Jackson is also where my solo career as a trombone player peaked when, standing at the 50-yard line during the 1980 Homecoming football game, I blared out the pep-band version of Donna Summer’s “On the Radio.” Here, in Jackson, Wyoming, is where I kicked autumn leaves all along the three blocks between the Teton County Library and my house with Miss Marple, Sherlock Holmes, and Nancy Drew tucked under my arm. This is the place where I tap-danced and sang on a stage in front of audiences night after night for two summers in a row in the misguided belief that I was the next Al Pacino (albeit a singing! dancing! Pacino) and that summer stock melodrama was my ticket out of small-town ennui.
Jackson is, in many ways, the center of my universe as a writer. All of my joys, my fears, my sense of standing on the fringes of groups, of finding solace in my loneliness, of leaping alive with hope when my high-school English teacher, Mr. Don Simpson, urged me to read John Updike and I saw the possibilities of fiction—all of that pulls into the molten core of my inner writer with centrifugal force.

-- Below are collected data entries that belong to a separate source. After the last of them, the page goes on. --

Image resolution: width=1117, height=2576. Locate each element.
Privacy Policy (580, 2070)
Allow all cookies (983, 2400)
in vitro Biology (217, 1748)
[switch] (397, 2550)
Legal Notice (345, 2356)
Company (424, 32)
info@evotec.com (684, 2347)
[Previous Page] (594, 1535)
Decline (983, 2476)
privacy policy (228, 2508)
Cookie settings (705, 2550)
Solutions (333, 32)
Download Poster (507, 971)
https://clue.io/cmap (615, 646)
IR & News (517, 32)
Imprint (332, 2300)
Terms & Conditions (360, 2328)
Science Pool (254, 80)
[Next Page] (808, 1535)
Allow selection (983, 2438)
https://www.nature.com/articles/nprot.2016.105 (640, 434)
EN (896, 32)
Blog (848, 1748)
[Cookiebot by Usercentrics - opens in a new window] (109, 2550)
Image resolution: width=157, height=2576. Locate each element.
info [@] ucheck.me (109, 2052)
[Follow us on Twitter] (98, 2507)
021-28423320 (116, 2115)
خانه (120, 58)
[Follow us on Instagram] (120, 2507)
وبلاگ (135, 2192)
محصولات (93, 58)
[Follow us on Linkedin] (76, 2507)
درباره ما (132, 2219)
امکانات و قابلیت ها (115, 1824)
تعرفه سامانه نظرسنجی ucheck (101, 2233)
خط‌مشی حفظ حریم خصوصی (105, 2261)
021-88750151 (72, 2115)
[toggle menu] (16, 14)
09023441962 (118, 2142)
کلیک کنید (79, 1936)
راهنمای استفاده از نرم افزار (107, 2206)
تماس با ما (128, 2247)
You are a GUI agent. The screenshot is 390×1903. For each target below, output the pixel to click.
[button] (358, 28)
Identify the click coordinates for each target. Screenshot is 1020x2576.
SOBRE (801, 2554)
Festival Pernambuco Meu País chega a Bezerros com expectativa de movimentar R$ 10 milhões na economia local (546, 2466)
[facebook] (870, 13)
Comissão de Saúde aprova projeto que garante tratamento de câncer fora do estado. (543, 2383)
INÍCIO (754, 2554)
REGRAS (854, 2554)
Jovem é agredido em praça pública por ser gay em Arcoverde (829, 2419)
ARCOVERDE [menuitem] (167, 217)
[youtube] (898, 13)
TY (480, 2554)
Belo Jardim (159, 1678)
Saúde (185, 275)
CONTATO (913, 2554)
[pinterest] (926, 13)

Jackson Hole, in short, was my petri dish.
And now I am returning there, the taproot of my literary life, in order to make myself a better writer. The past has snapped a bear trap around my leg while the future tugs me forward. You can see how I’ve been tormented with pleasure and pain these past few weeks.
On the other hand, maybe there’s no reason for me to get all worked up like a box of snakes, overwhelmed by thoughts of how great a writer I’m not. Maybe the conference will be a low-key, friendly gathering of artists (some of whom know each other in that back-slapping “How ya been, Joe?!” sort of way) who have come together for the greater good of the arts. Maybe it will be three days of inspirational sermons, surefire paths to publishing success, and campfires and Kum-ba-Yahs.
Or maybe it will fall somewhere in the middle of all that.
All I know for sure is this: you’ll probably find me standing quietly at the fringes, nervously sipping from a water bottle, rolling and unrolling my short story manuscript into paper trumpets, and avoiding the backswing of doors so I don’t get smooshed by the Duane Fairbanks of the literary world.